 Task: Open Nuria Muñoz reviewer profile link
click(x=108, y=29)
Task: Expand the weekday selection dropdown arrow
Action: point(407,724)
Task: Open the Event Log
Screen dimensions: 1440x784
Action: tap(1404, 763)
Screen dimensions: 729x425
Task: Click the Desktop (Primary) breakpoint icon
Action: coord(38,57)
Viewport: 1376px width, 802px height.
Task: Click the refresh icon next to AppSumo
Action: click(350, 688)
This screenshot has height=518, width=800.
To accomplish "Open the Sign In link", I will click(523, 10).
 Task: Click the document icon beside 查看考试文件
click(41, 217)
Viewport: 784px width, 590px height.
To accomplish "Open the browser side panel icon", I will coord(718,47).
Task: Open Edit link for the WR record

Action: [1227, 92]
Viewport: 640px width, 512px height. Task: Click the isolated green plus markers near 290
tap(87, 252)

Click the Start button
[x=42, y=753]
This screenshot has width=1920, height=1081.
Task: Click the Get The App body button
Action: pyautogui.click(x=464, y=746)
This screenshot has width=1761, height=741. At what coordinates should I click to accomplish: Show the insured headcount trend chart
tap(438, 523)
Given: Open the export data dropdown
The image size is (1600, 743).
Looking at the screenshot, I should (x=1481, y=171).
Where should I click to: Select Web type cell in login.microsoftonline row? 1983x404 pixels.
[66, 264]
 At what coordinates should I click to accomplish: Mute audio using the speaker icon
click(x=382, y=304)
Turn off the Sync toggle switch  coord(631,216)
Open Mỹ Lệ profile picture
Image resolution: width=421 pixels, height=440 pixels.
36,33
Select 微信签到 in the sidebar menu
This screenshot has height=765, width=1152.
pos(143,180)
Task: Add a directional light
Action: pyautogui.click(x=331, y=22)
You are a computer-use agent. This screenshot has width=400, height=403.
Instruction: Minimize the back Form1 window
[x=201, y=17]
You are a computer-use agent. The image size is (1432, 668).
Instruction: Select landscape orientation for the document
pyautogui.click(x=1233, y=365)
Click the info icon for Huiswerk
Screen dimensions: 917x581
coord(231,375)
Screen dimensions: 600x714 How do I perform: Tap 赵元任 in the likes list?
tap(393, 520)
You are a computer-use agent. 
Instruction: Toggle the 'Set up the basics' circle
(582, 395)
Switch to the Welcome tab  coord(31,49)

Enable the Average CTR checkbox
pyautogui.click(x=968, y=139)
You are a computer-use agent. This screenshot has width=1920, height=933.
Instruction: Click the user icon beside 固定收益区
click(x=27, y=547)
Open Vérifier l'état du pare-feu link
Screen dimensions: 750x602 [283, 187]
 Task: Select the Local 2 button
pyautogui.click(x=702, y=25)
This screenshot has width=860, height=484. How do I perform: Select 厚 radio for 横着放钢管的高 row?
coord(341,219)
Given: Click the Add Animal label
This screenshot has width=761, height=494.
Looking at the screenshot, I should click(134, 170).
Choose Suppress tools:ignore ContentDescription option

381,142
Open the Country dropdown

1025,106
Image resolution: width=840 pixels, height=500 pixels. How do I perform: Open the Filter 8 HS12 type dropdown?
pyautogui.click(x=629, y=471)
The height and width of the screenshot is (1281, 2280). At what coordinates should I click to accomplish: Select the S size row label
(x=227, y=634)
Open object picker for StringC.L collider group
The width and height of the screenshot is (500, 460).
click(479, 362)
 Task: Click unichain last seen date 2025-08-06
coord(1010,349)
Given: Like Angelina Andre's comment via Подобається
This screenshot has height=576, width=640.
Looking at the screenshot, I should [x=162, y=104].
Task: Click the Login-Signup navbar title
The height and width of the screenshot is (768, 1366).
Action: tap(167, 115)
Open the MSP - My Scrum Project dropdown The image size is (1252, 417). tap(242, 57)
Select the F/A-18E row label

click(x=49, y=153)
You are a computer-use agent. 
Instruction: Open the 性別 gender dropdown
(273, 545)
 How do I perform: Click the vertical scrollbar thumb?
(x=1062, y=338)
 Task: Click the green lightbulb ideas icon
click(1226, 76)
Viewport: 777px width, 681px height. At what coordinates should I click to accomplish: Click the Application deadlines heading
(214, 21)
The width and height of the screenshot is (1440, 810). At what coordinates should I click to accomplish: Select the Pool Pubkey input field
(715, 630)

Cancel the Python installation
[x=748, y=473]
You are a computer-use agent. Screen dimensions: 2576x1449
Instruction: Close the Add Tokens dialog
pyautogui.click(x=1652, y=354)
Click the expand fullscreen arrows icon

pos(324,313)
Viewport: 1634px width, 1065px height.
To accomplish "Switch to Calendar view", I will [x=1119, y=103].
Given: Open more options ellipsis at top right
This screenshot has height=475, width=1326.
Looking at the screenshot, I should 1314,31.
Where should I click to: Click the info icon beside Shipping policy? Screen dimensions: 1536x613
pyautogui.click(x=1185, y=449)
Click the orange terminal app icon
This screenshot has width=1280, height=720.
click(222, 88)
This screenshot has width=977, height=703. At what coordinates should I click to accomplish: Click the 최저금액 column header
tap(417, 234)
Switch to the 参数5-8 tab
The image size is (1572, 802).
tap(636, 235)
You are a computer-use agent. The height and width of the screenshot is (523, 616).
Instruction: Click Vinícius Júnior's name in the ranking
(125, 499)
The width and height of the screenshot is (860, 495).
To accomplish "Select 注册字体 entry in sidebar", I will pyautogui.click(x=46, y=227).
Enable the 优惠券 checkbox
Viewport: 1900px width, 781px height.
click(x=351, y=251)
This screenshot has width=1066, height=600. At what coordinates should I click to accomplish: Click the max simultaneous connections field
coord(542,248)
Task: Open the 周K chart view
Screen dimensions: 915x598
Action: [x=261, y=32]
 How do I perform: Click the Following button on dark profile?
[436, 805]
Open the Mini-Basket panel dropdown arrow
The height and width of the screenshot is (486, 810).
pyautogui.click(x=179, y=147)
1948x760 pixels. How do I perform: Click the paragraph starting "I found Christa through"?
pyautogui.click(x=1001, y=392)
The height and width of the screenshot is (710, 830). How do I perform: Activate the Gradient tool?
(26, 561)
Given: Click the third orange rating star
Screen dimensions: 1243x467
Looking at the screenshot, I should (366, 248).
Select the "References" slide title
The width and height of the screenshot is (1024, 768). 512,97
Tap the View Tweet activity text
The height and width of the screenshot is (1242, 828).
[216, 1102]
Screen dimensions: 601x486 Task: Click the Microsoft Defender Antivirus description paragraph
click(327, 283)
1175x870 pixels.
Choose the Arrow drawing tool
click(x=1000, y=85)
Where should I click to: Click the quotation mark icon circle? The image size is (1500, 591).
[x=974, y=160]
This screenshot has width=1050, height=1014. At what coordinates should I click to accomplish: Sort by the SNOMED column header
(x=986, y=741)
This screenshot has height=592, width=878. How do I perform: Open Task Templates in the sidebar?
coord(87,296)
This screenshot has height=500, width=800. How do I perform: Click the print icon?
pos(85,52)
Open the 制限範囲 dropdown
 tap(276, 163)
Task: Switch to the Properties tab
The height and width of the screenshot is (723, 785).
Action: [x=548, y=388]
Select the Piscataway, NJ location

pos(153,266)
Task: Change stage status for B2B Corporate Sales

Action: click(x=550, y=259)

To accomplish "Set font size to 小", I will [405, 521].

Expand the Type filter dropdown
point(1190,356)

§ **TASK PROMPT**
The records above should be transcribed in full, with no differences.

§ **RESULT OF THIS EXERCISE**
 Task: Open Nuria Muñoz reviewer profile link
click(x=108, y=29)
Task: Expand the weekday selection dropdown arrow
Action: point(407,724)
Task: Open the Event Log
Screen dimensions: 1440x784
Action: tap(1404, 763)
Screen dimensions: 729x425
Task: Click the Desktop (Primary) breakpoint icon
Action: coord(38,57)
Viewport: 1376px width, 802px height.
Task: Click the refresh icon next to AppSumo
Action: click(350, 688)
This screenshot has height=518, width=800.
To accomplish "Open the Sign In link", I will click(523, 10).
 Task: Click the document icon beside 查看考试文件
click(41, 217)
Viewport: 784px width, 590px height.
To accomplish "Open the browser side panel icon", I will coord(718,47).
Task: Open Edit link for the WR record

Action: [1227, 92]
Viewport: 640px width, 512px height. Task: Click the isolated green plus markers near 290
tap(87, 252)

Click the Start button
[x=42, y=753]
This screenshot has width=1920, height=1081.
Task: Click the Get The App body button
Action: pyautogui.click(x=464, y=746)
This screenshot has width=1761, height=741. At what coordinates should I click to accomplish: Show the insured headcount trend chart
tap(438, 523)
Given: Open the export data dropdown
The image size is (1600, 743).
Looking at the screenshot, I should (x=1481, y=171).
Where should I click to: Select Web type cell in login.microsoftonline row? 1983x404 pixels.
[66, 264]
 At what coordinates should I click to accomplish: Mute audio using the speaker icon
click(x=382, y=304)
Turn off the Sync toggle switch  coord(631,216)
Open Mỹ Lệ profile picture
Image resolution: width=421 pixels, height=440 pixels.
36,33
Select 微信签到 in the sidebar menu
This screenshot has height=765, width=1152.
pos(143,180)
Task: Add a directional light
Action: pyautogui.click(x=331, y=22)
You are a computer-use agent. This screenshot has width=400, height=403.
Instruction: Minimize the back Form1 window
[x=201, y=17]
You are a computer-use agent. The image size is (1432, 668).
Instruction: Select landscape orientation for the document
pyautogui.click(x=1233, y=365)
Click the info icon for Huiswerk
Screen dimensions: 917x581
coord(231,375)
Screen dimensions: 600x714 How do I perform: Tap 赵元任 in the likes list?
tap(393, 520)
You are a computer-use agent. 
Instruction: Toggle the 'Set up the basics' circle
(582, 395)
Switch to the Welcome tab  coord(31,49)

Enable the Average CTR checkbox
pyautogui.click(x=968, y=139)
You are a computer-use agent. This screenshot has width=1920, height=933.
Instruction: Click the user icon beside 固定收益区
click(x=27, y=547)
Open Vérifier l'état du pare-feu link
Screen dimensions: 750x602 [283, 187]
 Task: Select the Local 2 button
pyautogui.click(x=702, y=25)
This screenshot has width=860, height=484. How do I perform: Select 厚 radio for 横着放钢管的高 row?
coord(341,219)
Given: Click the Add Animal label
This screenshot has width=761, height=494.
Looking at the screenshot, I should click(134, 170).
Choose Suppress tools:ignore ContentDescription option

381,142
Open the Country dropdown

1025,106
Image resolution: width=840 pixels, height=500 pixels. How do I perform: Open the Filter 8 HS12 type dropdown?
pyautogui.click(x=629, y=471)
The height and width of the screenshot is (1281, 2280). At what coordinates should I click to accomplish: Select the S size row label
(x=227, y=634)
Open object picker for StringC.L collider group
The width and height of the screenshot is (500, 460).
click(479, 362)
 Task: Click unichain last seen date 2025-08-06
coord(1010,349)
Given: Like Angelina Andre's comment via Подобається
This screenshot has height=576, width=640.
Looking at the screenshot, I should [x=162, y=104].
Task: Click the Login-Signup navbar title
The height and width of the screenshot is (768, 1366).
Action: tap(167, 115)
Open the MSP - My Scrum Project dropdown The image size is (1252, 417). tap(242, 57)
Select the F/A-18E row label

click(x=49, y=153)
You are a computer-use agent. 
Instruction: Open the 性別 gender dropdown
(273, 545)
 How do I perform: Click the vertical scrollbar thumb?
(x=1062, y=338)
 Task: Click the green lightbulb ideas icon
click(1226, 76)
Viewport: 777px width, 681px height. At what coordinates should I click to accomplish: Click the Application deadlines heading
(214, 21)
The width and height of the screenshot is (1440, 810). At what coordinates should I click to accomplish: Select the Pool Pubkey input field
(715, 630)

Cancel the Python installation
[x=748, y=473]
You are a computer-use agent. Screen dimensions: 2576x1449
Instruction: Close the Add Tokens dialog
pyautogui.click(x=1652, y=354)
Click the expand fullscreen arrows icon

pos(324,313)
Viewport: 1634px width, 1065px height.
To accomplish "Switch to Calendar view", I will [x=1119, y=103].
Given: Open more options ellipsis at top right
This screenshot has height=475, width=1326.
Looking at the screenshot, I should 1314,31.
Where should I click to: Click the info icon beside Shipping policy? Screen dimensions: 1536x613
pyautogui.click(x=1185, y=449)
Click the orange terminal app icon
This screenshot has width=1280, height=720.
click(222, 88)
This screenshot has width=977, height=703. At what coordinates should I click to accomplish: Click the 최저금액 column header
tap(417, 234)
Switch to the 参数5-8 tab
The image size is (1572, 802).
tap(636, 235)
You are a computer-use agent. The height and width of the screenshot is (523, 616).
Instruction: Click Vinícius Júnior's name in the ranking
(125, 499)
The width and height of the screenshot is (860, 495).
To accomplish "Select 注册字体 entry in sidebar", I will pyautogui.click(x=46, y=227).
Enable the 优惠券 checkbox
Viewport: 1900px width, 781px height.
click(x=351, y=251)
This screenshot has width=1066, height=600. At what coordinates should I click to accomplish: Click the max simultaneous connections field
coord(542,248)
Task: Open the 周K chart view
Screen dimensions: 915x598
Action: [x=261, y=32]
 How do I perform: Click the Following button on dark profile?
[436, 805]
Open the Mini-Basket panel dropdown arrow
The height and width of the screenshot is (486, 810).
pyautogui.click(x=179, y=147)
1948x760 pixels. How do I perform: Click the paragraph starting "I found Christa through"?
pyautogui.click(x=1001, y=392)
The height and width of the screenshot is (710, 830). How do I perform: Activate the Gradient tool?
(26, 561)
Given: Click the third orange rating star
Screen dimensions: 1243x467
Looking at the screenshot, I should (366, 248).
Select the "References" slide title
The width and height of the screenshot is (1024, 768). 512,97
Tap the View Tweet activity text
The height and width of the screenshot is (1242, 828).
[216, 1102]
Screen dimensions: 601x486 Task: Click the Microsoft Defender Antivirus description paragraph
click(327, 283)
1175x870 pixels.
Choose the Arrow drawing tool
click(x=1000, y=85)
Where should I click to: Click the quotation mark icon circle? The image size is (1500, 591).
[x=974, y=160]
This screenshot has width=1050, height=1014. At what coordinates should I click to accomplish: Sort by the SNOMED column header
(x=986, y=741)
This screenshot has height=592, width=878. How do I perform: Open Task Templates in the sidebar?
coord(87,296)
This screenshot has height=500, width=800. How do I perform: Click the print icon?
pos(85,52)
Open the 制限範囲 dropdown
 tap(276, 163)
Task: Switch to the Properties tab
The height and width of the screenshot is (723, 785).
Action: [x=548, y=388]
Select the Piscataway, NJ location

pos(153,266)
Task: Change stage status for B2B Corporate Sales

Action: click(x=550, y=259)

To accomplish "Set font size to 小", I will [405, 521].

Expand the Type filter dropdown
point(1190,356)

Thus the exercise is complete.